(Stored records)
»»

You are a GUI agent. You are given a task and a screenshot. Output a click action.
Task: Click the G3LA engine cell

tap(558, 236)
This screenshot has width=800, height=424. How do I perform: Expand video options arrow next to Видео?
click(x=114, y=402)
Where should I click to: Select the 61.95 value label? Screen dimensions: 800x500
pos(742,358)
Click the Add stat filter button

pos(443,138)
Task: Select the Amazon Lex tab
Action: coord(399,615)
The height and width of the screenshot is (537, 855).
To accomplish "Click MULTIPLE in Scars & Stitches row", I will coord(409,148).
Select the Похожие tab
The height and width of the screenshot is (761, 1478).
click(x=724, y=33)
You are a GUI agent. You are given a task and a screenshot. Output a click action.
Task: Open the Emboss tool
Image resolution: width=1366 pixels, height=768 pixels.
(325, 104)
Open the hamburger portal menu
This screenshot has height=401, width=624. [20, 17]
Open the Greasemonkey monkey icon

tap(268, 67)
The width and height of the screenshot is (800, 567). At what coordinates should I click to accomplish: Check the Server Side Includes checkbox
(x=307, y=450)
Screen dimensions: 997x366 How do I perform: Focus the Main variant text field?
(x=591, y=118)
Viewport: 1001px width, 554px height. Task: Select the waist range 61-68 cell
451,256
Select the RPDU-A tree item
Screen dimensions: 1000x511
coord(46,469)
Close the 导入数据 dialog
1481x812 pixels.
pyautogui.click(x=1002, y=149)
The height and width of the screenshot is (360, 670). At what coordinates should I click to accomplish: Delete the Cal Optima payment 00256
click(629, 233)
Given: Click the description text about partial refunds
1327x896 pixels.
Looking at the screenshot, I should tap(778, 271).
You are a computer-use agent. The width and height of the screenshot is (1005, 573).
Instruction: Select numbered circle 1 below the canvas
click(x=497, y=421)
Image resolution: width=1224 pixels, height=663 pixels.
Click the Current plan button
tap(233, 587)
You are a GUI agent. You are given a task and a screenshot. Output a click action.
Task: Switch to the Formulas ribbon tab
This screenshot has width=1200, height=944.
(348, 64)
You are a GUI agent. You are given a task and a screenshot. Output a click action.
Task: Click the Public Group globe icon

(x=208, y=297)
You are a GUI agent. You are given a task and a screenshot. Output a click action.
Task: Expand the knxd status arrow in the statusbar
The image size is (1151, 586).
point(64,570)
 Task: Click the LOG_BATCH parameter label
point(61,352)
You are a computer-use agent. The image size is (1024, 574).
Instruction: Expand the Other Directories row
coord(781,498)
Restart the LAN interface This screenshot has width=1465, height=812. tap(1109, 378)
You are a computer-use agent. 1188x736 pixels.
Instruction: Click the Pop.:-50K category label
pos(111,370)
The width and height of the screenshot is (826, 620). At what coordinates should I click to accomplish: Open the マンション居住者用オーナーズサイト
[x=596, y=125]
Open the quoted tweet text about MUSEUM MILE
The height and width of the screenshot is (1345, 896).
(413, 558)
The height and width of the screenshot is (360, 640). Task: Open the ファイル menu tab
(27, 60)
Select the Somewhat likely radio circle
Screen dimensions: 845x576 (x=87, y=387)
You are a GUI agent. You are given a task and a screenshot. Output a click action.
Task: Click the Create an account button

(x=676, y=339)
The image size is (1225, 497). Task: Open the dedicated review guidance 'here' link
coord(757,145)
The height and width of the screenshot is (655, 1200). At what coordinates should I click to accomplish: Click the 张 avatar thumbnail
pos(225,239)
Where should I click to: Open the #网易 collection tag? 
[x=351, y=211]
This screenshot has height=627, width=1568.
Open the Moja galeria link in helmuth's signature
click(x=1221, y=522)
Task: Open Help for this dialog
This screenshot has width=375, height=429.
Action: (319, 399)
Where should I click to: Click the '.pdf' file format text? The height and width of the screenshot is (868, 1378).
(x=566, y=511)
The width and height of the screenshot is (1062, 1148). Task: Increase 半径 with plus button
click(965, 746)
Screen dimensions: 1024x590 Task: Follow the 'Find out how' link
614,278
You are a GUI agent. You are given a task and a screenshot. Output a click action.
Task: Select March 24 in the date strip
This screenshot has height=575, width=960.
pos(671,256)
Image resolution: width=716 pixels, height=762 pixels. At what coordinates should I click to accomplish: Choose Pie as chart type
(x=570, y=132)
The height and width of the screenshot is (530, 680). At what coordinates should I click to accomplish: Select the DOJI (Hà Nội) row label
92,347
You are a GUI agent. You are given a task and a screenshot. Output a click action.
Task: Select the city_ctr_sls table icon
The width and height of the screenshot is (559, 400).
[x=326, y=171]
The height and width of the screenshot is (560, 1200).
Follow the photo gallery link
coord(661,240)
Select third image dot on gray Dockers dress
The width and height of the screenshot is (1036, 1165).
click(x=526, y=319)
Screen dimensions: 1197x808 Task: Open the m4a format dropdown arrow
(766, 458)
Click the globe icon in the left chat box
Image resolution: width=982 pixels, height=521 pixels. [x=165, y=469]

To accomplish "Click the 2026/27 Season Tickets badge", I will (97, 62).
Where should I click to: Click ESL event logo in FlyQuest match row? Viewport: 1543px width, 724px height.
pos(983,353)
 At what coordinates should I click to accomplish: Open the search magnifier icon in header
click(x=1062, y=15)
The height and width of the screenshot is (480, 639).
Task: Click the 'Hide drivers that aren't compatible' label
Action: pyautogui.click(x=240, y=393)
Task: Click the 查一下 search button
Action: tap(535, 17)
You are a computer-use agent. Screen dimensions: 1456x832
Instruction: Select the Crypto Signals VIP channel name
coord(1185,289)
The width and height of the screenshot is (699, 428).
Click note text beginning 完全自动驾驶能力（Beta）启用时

««

* **EXERCISE**
Return every line above where "dialog" appears.

* **EXERCISE OUTPUT**
Close the 导入数据 dialog
Task: Open Help for this dialog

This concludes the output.